European club chiefs have insisted they remain opposed to a breakaway Super League amid efforts to revive the project.
The proposal to establish a lucrative competition, in which 15 of the continent’s biggest names would be permanent members, was shot down in April last year amid an angry response from fans of the Premier League teams who had signed up as the British Government, UEFA and FIFA came out against it.
A22, the company behind the scheme, last month sought to reposition the plan, but the European Club Association’s view remains unchanged.
ECA along with the recognised European football community made clear its views on breakaway leagues in 2021. Nothing has changed in 2022. ECA continues to promote the interests of all clubs playing in Europe, not the few. #WeAreECA https://t.co/qceJ9cPhdu
— ECA (@ECAEurope) November 6, 2022
In a statement on its official Twitter account, the ECA said: “ECA, along with the recognised European football community, made clear its views on breakaway leagues in 2021.
“Nothing has changed in 2022. ECA continues to promote the interests of all clubs playing in Europe, not the few.”
LaLiga bosses last week denounced the latest development, claiming it would “destroy the national leagues”.
Real Madrid president Florentino Perez and Barcelona counterpart Joan Laporta were prime movers in the initial Super League project, which also included Manchester City, Manchester United, Liverpool, Arsenal, Chelsea and Tottenham, Atletico Madrid, AC Milan, Inter Milan and Juventus.
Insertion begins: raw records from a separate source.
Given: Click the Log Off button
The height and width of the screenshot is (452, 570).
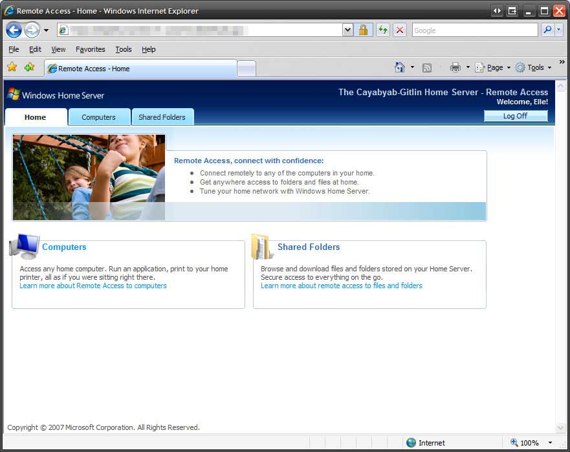Looking at the screenshot, I should click(516, 115).
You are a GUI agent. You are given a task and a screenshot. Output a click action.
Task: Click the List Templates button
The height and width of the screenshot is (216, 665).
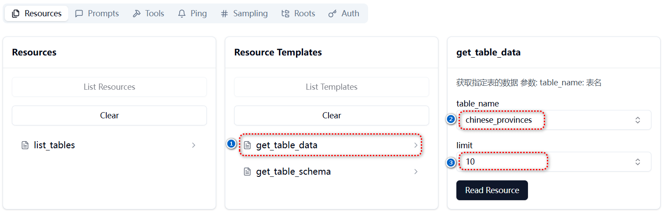point(332,87)
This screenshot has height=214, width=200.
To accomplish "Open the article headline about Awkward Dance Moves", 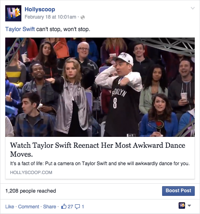I will click(98, 150).
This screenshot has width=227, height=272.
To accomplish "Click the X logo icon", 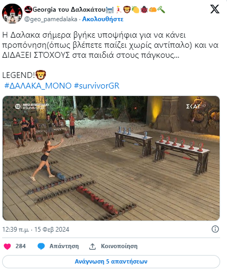I will tap(215, 9).
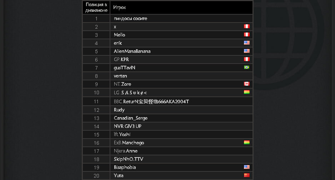Viewport: 335px width, 180px height.
Task: Click the US flag next to erik
Action: click(x=246, y=43)
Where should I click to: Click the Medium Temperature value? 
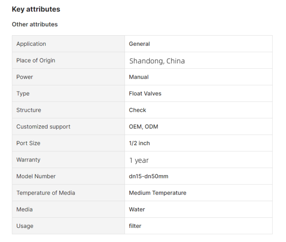158,193
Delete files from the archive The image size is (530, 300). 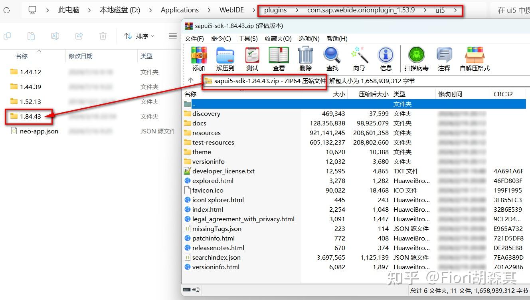tap(305, 58)
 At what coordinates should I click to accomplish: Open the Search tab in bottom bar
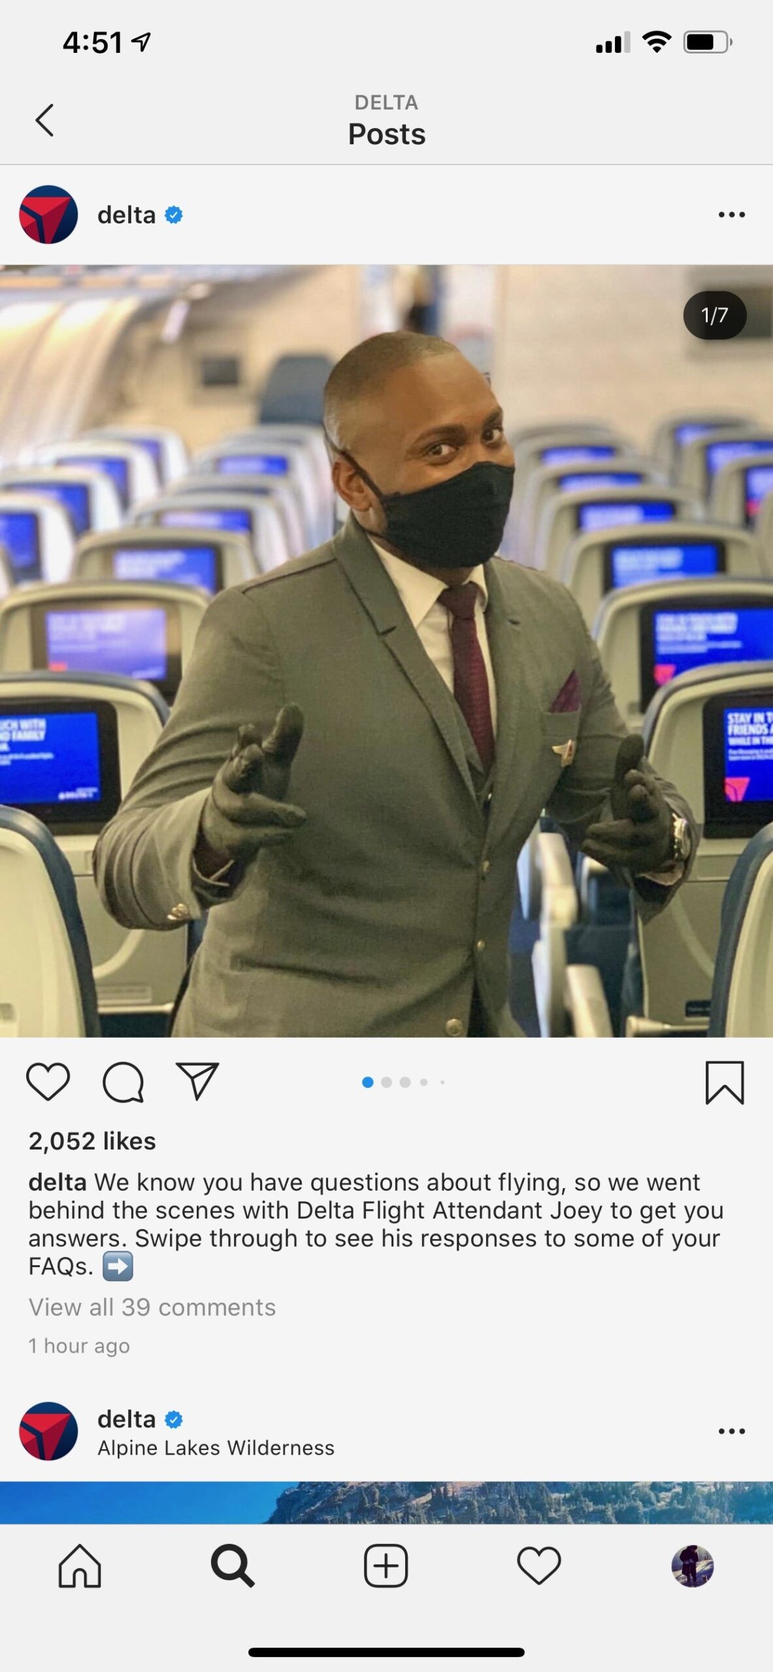[x=233, y=1566]
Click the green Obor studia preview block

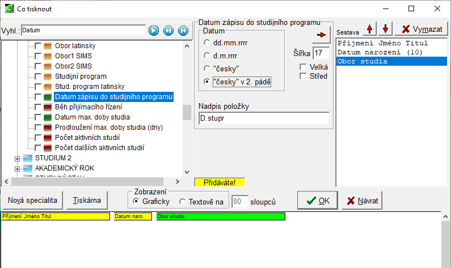pyautogui.click(x=221, y=216)
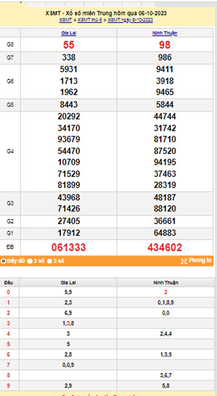Click the G4 row label
The image size is (217, 396).
pos(10,151)
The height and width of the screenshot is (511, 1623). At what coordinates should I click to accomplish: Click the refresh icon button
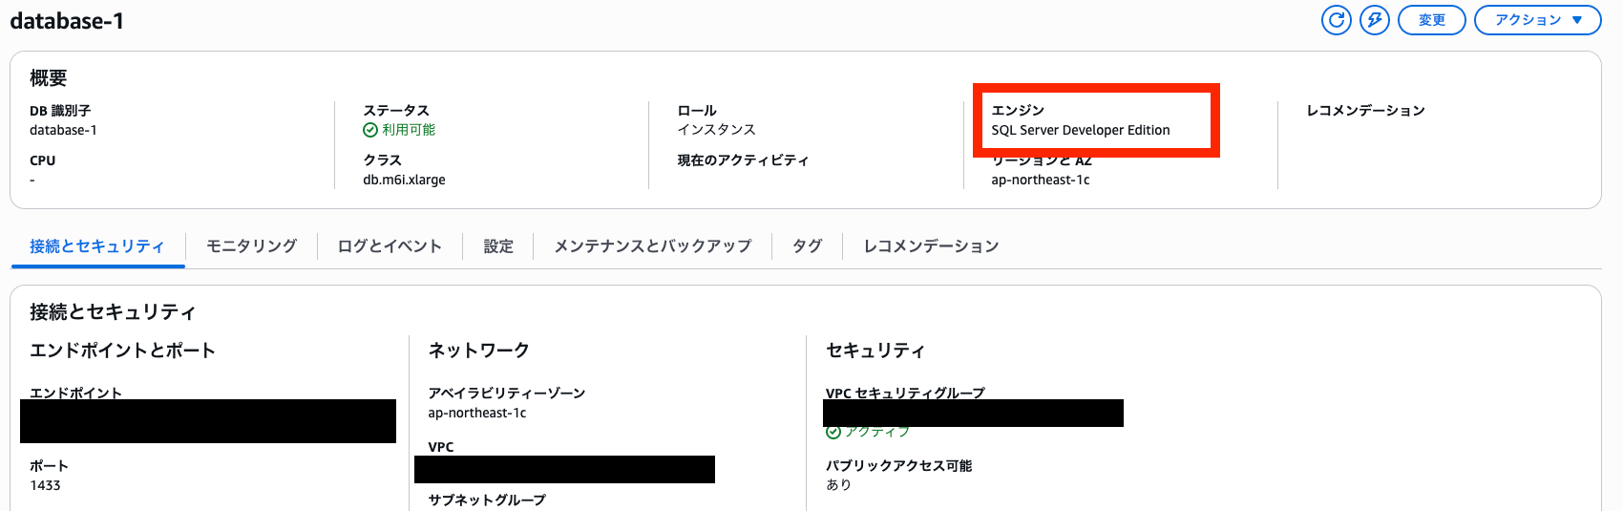1337,20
The proposal collapsed within days as clubs withdrew following a furious backlash, with governing body UEFA initially looking to impose punishments.
UEFA are currently awaiting an update from the European Court of Justice, which has been asked to rule on whether they and FIFA abused a dominant position under EU competition law by blocking the formation of the Super League and in seeking to sanction the clubs involved.
The Advocate General’s opinion on the matter is due to be published on December 15. That opinion is non-binding, but in many previous cases, the court judges’ final ruling has closely mirrored it, so it could provide a strong indication of the final outcome, which is expected next year.